◆ **The task**:
Keeping every word intact, reproduce all of the records.

Given data Start Marker

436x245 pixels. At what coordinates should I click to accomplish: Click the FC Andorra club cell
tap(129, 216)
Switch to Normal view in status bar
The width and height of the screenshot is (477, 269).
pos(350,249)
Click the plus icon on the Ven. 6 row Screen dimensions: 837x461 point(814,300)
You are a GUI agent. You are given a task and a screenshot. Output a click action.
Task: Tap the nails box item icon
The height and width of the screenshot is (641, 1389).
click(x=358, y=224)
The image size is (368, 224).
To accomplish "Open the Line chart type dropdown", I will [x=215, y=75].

Given data End Marker

◆ **Exercise answer**:
436x245 pixels. At what coordinates should I click to accomplish: Click the FC Andorra club cell
tap(129, 216)
Switch to Normal view in status bar
The width and height of the screenshot is (477, 269).
pos(350,249)
Click the plus icon on the Ven. 6 row Screen dimensions: 837x461 point(814,300)
You are a GUI agent. You are given a task and a screenshot. Output a click action.
Task: Tap the nails box item icon
The height and width of the screenshot is (641, 1389).
click(x=358, y=224)
The image size is (368, 224).
To accomplish "Open the Line chart type dropdown", I will [x=215, y=75].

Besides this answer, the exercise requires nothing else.